◆ 出典
住宅ローンに関するブロガーとして著名な千日太郎さん。過去にお話しいただいた「ボーナス払い ダメ、絶対」「今の低金利時代に定期預金なんて勿体ない?ならば住宅ローンを繰上返済しよう」が大変好評だったため、今回はシリーズで住宅ローンの選び方について語っていただきます。自身がマイホームを購入した経験と、ブログで受け付ける住宅ローン相談に答えることによって蓄積される知識を元に編み出された「千日メソッド」を大公開。(いえーる 住宅ローンの窓口 ONLINE編集部)

千日の住宅ローンの選び方(中級編)シリーズの5回目です。
異なる金利タイプの住宅ローンを組み合わせるミックスローンについてお話しようと思います。題名としては中級編ですけど、これまでの4回の総まとめ的なテーマです。上級編といっても差し支えないと思います。
書いているうちに2つに分けなければ、まとめきれないことに気づきまして、前編と後編に分けることにしました。

第1回:自分にとっての住宅ローンとは何か?をあなたは知らない
第2回:変動金利とは何か?をあなたは知らない
第3回:固定金利とは何か?をあなたは知らない
第4回:「当初固定金利」とは何か?をあなたは知らない
第5回(前編):固定金利と変動金利のミックスローンとは何か?をあなたは知らない
第5回(後編):一定期間固定金利のミックスローンとは何か?をあなたは知らない

ミックスローンとは単純に言うと、1つの住宅を担保にして2枚の住宅ローン契約書を結ぶことです。

✓住宅は一つ
✓借入は異なる金利タイプで2本

銀行の担当者はこういう説明をすると思います。なんでこんなことをするんでしょうか?多くの利用者が変動か固定かを決められずにこうしたミックスローンを組みたいという需要があるからです。

✓金利上昇リスクが怖いので固定金利を混ぜる。
✓固定金利だけだと高いので変動金利を混ぜる。

こうすると、変動金利と固定金利のデメリットを少なくすることが出来ます。しかし、同時に変動金利と固定金利のメリットも減ってしまいます。

✓変動金利のみで借りるよりも高い金利になってしまう。
✓固定金利だったら無かった金利上昇リスクがある。

それに加えて2本の住宅ローン契約を結ぶことで諸費用も2倍近くかかってしまいます。

✓銀行に払う手数料:約3万円×2本
✓印紙税:2万円×2本
✓登録免許税:借入×0.4%☜変わらず
✓司法書士報酬:5~10万円×2本

『だからミックスローンを選んではいけない』

もしこのように思っているのだとしたら、私の話を聞く価値があると思います。そんな単純なものではありません。もっと奥が深いのですよ。

(見えている対象の位置特定に関するデータ)

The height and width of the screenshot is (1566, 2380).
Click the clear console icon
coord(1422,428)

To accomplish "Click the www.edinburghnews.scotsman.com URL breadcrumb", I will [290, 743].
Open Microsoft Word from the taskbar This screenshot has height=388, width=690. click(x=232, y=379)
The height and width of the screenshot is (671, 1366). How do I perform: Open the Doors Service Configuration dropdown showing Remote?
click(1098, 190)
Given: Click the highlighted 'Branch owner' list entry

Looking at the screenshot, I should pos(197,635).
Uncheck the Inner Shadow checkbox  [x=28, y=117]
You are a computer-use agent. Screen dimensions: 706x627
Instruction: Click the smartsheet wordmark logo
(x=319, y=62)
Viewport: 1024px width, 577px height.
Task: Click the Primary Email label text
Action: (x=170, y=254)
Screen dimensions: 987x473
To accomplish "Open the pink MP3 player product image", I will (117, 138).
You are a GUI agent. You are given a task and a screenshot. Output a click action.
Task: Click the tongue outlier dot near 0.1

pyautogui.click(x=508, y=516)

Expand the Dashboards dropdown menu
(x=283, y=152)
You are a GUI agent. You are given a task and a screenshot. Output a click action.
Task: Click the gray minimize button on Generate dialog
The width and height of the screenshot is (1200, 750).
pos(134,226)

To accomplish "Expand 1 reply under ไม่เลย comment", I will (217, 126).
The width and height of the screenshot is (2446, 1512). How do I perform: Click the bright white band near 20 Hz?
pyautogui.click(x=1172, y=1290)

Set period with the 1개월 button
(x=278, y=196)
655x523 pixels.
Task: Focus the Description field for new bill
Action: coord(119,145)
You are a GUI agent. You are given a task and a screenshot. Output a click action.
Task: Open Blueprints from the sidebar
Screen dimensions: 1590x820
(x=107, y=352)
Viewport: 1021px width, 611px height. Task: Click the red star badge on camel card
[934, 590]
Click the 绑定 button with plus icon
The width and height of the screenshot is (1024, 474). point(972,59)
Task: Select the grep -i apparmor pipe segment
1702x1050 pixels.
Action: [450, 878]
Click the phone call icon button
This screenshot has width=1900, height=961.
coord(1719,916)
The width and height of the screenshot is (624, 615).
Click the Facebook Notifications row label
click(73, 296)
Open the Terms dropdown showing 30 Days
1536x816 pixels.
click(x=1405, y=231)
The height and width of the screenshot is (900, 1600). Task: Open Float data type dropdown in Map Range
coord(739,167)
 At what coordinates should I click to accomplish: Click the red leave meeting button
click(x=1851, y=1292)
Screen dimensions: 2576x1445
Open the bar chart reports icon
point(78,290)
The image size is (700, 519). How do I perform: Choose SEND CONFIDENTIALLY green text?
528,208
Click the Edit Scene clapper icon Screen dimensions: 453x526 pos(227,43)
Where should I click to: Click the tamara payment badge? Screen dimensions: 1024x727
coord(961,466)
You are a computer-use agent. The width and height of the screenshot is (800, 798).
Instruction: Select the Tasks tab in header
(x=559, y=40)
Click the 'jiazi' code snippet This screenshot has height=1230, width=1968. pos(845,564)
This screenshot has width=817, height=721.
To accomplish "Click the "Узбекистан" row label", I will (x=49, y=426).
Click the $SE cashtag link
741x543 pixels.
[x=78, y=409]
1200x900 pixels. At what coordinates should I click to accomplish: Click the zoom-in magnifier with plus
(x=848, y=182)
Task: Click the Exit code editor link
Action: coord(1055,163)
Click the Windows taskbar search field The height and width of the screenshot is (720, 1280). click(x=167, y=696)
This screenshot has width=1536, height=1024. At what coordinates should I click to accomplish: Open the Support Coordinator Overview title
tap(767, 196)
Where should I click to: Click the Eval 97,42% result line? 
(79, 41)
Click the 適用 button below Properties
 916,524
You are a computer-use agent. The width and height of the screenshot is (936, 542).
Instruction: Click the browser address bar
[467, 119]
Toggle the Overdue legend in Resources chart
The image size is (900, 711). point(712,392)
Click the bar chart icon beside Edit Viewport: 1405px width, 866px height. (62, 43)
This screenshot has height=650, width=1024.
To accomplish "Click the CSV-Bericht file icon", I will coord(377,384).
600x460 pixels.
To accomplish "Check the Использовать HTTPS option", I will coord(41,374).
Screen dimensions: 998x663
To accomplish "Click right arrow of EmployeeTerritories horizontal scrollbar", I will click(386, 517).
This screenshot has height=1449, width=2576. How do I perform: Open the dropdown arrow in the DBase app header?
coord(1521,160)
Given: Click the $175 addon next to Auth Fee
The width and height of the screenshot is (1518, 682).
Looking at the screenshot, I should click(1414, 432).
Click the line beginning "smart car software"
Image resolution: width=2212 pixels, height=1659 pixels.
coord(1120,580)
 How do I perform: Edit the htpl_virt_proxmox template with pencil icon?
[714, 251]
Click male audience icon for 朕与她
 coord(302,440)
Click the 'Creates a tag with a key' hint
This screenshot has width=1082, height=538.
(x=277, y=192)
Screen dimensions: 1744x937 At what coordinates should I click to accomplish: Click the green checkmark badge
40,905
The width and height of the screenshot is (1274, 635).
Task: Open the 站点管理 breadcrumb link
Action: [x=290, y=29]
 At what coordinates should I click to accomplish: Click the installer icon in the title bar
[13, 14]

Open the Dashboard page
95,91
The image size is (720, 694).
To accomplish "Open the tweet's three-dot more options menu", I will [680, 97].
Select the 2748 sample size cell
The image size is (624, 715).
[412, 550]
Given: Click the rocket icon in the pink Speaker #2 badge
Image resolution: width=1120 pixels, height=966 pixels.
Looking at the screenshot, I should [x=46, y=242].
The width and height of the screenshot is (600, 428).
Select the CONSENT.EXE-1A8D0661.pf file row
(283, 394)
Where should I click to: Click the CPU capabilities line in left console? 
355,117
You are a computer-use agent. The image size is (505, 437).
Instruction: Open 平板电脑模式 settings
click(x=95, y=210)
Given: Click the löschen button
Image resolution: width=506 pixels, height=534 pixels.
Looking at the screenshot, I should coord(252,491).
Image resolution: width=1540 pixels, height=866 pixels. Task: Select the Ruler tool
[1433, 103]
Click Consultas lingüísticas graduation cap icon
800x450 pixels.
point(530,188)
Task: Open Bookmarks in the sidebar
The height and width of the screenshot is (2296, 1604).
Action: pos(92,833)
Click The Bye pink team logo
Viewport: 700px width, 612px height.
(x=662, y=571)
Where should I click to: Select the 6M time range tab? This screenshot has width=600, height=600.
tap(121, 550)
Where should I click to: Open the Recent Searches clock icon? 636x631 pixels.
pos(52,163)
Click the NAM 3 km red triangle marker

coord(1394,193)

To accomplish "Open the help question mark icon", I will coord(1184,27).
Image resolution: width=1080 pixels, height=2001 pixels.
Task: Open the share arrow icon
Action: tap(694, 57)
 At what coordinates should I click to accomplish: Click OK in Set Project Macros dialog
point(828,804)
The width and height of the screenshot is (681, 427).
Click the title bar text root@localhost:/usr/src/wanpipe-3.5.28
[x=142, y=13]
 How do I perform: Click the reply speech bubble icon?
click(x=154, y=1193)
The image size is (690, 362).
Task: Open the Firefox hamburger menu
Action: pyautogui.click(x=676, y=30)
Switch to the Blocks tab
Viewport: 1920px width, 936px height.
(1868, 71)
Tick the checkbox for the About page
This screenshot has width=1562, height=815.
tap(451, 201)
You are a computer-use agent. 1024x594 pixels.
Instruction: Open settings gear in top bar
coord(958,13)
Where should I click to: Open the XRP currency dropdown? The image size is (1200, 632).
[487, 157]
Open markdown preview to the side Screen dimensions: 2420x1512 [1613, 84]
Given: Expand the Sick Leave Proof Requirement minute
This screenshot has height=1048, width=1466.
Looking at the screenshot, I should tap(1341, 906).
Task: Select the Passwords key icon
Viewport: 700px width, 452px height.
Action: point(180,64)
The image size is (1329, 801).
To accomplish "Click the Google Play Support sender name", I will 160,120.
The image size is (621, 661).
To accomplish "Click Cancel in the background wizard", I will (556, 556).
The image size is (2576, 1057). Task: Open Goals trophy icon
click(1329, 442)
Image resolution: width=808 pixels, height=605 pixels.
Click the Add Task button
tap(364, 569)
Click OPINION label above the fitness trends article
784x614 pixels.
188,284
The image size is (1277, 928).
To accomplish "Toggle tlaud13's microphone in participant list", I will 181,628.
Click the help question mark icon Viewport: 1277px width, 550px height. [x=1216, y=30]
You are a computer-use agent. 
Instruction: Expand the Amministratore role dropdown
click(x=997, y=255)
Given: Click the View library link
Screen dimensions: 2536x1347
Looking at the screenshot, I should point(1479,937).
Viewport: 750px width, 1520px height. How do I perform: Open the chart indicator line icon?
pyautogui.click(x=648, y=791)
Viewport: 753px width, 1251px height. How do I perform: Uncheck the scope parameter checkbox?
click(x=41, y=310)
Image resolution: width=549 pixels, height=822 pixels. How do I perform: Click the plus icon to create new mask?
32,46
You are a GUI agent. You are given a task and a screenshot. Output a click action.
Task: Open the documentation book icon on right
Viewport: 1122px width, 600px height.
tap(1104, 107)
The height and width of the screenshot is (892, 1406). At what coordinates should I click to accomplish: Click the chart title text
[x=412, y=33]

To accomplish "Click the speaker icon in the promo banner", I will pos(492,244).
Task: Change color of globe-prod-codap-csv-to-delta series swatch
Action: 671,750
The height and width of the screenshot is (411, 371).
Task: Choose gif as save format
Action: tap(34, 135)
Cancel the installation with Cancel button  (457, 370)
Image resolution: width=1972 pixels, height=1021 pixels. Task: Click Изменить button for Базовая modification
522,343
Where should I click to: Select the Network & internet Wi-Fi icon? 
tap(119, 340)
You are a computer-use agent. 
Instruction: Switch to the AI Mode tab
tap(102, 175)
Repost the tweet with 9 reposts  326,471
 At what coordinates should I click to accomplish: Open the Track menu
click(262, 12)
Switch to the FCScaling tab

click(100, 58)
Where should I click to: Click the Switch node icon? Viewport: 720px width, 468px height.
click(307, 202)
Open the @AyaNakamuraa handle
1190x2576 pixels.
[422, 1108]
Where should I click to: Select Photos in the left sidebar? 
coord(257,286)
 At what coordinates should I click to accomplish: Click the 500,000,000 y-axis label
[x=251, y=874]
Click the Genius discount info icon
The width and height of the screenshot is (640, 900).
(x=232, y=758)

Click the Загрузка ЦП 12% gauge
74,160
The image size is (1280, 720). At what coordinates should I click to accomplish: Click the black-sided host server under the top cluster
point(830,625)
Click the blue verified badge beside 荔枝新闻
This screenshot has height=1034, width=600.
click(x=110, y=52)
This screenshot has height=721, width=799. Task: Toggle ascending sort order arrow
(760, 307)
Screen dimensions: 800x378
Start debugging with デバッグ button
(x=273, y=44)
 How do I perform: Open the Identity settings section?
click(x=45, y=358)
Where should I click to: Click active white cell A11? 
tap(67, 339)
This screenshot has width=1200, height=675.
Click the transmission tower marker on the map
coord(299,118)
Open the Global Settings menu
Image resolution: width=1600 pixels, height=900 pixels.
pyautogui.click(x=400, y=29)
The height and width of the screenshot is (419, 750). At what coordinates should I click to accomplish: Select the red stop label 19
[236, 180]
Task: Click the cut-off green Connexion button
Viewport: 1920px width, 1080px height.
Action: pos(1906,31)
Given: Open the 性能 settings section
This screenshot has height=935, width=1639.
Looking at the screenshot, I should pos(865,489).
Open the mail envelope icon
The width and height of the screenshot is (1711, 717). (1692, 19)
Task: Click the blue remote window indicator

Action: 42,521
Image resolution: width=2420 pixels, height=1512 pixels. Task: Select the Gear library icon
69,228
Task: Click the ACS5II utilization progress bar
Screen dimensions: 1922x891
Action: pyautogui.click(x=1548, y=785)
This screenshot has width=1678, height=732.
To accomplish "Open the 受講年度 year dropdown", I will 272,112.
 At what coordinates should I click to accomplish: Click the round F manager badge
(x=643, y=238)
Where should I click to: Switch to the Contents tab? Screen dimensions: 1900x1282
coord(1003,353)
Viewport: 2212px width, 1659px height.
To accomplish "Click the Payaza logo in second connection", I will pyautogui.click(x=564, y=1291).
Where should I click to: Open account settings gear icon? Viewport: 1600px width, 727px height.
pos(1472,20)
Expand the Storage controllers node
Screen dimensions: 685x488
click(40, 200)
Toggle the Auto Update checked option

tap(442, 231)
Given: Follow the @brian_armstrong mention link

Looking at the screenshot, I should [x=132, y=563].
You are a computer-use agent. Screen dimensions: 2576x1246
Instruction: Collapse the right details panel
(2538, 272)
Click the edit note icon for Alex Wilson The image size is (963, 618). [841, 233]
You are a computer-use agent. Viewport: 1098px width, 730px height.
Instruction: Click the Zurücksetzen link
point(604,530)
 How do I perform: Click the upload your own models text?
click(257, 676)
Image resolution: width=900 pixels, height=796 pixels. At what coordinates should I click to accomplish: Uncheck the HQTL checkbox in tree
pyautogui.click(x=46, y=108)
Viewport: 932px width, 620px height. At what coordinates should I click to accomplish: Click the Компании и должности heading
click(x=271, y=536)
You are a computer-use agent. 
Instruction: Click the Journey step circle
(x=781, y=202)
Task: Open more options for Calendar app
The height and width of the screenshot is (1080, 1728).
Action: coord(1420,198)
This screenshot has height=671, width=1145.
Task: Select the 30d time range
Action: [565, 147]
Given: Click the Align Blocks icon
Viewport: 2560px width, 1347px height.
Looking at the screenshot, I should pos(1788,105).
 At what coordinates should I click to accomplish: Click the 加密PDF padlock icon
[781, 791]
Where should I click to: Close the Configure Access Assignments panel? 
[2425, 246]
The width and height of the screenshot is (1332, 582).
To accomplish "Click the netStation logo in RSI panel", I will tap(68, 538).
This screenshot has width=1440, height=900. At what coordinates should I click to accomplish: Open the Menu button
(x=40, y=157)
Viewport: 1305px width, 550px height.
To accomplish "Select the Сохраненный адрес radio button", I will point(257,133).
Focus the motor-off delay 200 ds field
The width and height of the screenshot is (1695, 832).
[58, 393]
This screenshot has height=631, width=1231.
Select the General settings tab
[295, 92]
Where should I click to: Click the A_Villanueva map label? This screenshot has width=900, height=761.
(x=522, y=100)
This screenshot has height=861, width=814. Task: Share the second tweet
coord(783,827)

◆ 練習問題
1) ミックスローンの文章のうち、「銀行の担当者はこういう説明を」から始まり「メリットも減ってしまいます。」で終わる部分を、一字も変えずに打ち直してください。
2) ミックスローンの文章について、次の問いに答えてください。
(a) シリーズ第3回の題名は何ですか。
(b) ミックスローンを単純に言うと、1つの住宅を担保にして何を結ぶことですか。
(c) 印紙税は住宅ローン契約1本あたりいくらと書かれていますか。
これらの記録は使いません。

◆ 解答例
1)
銀行の担当者はこういう説明をすると思います。なんでこんなことをするんでしょうか?多くの利用者が変動か固定かを決められずにこうしたミックスローンを組みたいという需要があるからです。

✓金利上昇リスクが怖いので固定金利を混ぜる。
✓固定金利だけだと高いので変動金利を混ぜる。

こうすると、変動金利と固定金利のデメリットを少なくすることが出来ます。しかし、同時に変動金利と固定金利のメリットも減ってしまいます。

2)
(a) 固定金利とは何か?をあなたは知らない
(b) 2枚の住宅ローン契約書
(c) 2万円